Soon, he identified the need for technology in the industry and began to develop the service. Airbit took care of the business element of music licensing, allowing producers to focus on making compelling music. Airbit grew at a rapid rate, drawing in producers globally and simplifying the licensing business for both seller and buyer.
Producers to date have earned more than $20 million using Airbit alone. Notable producers such as Nard & B (“T-Shirt” by Migos, Lil Uzi Vert, Future), Dope Boi (Bryson Tiller), Scott Styles and Sean Murdz (“Whippin’ Excursion” by Giggs), and Supreme and Styles (Young Thug, Fetty Wap), have gravitated toward Airbit. To Khamlichi, the producer is fast becoming the new digital entrepreneur of the music business.
“It was an instant hit,” he says. “Artists loved it, so my sales started to go up and in turn, other producers started to take notice. Bearing in mind most producers were selling on Soundclick at the time, their profiles consisted of PayPal Buy Now buttons for artists to make payment, then wait 24 to 48 hours for the producer to send the beats.
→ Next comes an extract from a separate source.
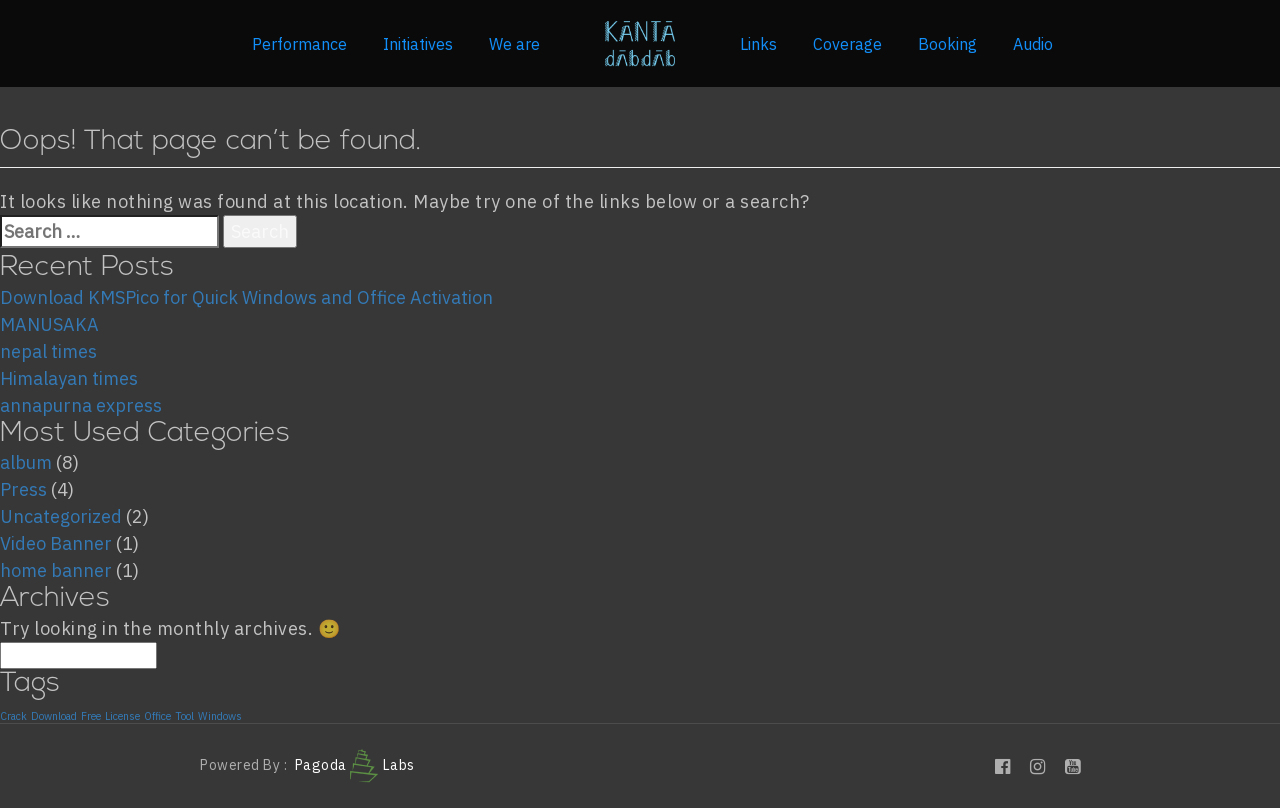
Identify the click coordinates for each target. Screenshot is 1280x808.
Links (758, 44)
It wasn’t a great experience for the artist or the producer.”
According to Khamlichi, two of the biggest tracks in the last couple of years — Bryson Tiller’s “Don’t” and Desiigner’s “Panda” — were both bought online, and the beat for “Don’t” was from a producer on Airbit.
“The industry is evolving, as it has many times in the past,” he says. “More and more major artists are looking for beats online, working with producers who sell beats online, or launching careers from beats bought online. I believe this is where the industry is headed and Airbit is at the forefront of it all.”